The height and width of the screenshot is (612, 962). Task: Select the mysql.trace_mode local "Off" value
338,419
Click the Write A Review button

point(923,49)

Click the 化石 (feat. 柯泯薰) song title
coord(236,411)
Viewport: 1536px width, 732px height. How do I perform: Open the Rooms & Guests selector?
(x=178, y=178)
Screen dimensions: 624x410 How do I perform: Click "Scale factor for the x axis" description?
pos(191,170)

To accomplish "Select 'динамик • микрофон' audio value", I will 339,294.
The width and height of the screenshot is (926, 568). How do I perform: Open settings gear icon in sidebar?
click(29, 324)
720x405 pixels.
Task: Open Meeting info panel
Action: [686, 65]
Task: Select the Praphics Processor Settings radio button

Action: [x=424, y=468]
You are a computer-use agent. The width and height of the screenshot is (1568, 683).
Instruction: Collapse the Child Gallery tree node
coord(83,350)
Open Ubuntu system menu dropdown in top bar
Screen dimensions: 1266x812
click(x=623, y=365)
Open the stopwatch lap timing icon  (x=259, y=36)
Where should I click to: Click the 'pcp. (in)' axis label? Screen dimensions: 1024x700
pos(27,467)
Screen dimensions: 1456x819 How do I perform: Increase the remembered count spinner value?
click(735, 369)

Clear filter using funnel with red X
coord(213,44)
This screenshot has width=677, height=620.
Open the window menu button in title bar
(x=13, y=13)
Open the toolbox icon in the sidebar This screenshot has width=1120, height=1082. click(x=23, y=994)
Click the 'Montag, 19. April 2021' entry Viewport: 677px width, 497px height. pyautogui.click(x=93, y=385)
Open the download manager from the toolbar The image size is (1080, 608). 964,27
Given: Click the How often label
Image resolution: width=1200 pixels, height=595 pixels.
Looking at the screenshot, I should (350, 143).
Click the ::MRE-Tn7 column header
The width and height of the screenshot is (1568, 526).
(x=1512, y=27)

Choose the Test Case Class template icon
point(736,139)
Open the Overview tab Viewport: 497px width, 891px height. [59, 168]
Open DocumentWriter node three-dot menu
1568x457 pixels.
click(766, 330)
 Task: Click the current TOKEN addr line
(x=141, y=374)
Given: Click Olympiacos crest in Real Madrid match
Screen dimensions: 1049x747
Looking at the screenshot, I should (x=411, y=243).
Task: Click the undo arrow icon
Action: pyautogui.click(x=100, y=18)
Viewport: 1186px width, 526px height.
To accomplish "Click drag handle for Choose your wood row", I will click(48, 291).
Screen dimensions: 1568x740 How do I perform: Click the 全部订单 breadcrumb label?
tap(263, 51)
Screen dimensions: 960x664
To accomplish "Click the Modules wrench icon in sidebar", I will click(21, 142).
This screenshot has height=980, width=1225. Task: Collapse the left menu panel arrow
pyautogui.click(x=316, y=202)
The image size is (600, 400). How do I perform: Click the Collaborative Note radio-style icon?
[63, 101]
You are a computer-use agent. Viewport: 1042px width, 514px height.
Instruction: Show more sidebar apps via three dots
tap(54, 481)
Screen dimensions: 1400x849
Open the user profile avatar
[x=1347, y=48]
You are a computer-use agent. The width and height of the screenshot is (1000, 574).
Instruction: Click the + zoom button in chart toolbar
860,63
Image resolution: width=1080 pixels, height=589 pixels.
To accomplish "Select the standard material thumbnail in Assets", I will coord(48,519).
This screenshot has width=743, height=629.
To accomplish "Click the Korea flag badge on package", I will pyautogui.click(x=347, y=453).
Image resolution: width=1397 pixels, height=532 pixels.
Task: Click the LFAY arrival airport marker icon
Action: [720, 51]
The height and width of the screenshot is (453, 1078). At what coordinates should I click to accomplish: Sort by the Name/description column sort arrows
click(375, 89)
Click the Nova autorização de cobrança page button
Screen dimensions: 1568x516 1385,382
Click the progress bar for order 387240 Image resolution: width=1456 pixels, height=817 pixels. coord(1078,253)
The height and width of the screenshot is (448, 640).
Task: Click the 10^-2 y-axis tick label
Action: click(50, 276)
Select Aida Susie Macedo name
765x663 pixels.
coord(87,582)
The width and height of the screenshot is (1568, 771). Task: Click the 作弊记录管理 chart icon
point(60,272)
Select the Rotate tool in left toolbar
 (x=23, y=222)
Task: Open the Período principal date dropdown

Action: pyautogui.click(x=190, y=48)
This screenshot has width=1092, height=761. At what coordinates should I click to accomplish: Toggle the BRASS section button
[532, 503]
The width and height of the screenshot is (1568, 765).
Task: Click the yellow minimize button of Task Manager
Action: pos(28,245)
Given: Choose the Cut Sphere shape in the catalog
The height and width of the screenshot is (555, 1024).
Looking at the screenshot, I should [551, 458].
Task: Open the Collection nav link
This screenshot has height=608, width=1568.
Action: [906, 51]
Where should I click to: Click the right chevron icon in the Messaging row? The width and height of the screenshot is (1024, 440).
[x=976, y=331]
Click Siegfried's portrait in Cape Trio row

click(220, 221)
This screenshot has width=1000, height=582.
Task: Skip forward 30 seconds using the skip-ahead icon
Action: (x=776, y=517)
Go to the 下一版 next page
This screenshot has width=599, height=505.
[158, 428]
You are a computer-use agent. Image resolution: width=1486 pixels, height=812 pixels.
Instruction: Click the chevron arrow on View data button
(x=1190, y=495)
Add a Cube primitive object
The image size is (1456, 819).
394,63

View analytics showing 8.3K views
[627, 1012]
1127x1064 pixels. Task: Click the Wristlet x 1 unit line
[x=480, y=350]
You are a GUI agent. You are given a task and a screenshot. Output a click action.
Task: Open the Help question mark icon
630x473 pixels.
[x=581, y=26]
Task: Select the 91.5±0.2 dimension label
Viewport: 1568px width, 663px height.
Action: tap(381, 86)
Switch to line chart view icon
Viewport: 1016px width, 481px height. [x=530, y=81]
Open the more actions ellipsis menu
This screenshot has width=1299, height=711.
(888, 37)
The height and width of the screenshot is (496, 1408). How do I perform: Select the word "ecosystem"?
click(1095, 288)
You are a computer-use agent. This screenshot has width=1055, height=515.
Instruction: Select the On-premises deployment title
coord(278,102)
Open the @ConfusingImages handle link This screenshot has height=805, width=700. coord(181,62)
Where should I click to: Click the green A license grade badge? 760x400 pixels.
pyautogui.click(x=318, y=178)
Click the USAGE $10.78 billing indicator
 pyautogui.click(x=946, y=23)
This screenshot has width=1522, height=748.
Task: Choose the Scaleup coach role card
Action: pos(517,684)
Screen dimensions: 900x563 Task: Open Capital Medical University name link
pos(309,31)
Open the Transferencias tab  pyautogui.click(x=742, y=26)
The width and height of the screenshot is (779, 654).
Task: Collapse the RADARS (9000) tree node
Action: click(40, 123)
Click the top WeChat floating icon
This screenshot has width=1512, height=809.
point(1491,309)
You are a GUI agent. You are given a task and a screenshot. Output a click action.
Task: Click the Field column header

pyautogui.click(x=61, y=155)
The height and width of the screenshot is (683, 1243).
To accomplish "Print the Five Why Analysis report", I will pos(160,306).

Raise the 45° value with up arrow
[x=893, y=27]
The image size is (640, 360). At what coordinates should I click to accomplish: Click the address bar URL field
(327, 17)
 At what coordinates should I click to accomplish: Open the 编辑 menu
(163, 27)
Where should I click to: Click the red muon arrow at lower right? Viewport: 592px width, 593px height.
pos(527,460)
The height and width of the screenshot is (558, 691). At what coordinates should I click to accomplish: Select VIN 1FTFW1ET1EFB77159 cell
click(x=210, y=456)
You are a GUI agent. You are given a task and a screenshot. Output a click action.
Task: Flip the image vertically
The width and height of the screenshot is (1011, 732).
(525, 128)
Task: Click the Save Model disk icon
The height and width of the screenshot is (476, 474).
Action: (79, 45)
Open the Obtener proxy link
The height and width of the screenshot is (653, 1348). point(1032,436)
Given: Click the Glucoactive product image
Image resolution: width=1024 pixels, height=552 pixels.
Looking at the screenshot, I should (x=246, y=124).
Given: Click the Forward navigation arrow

__________

> _What you should do_
Filter the material above down to the lines that hold the word "handle".

> _Output below_
To accomplish "Click drag handle for Choose your wood row", I will click(48, 291).
Open the @ConfusingImages handle link This screenshot has height=805, width=700. coord(181,62)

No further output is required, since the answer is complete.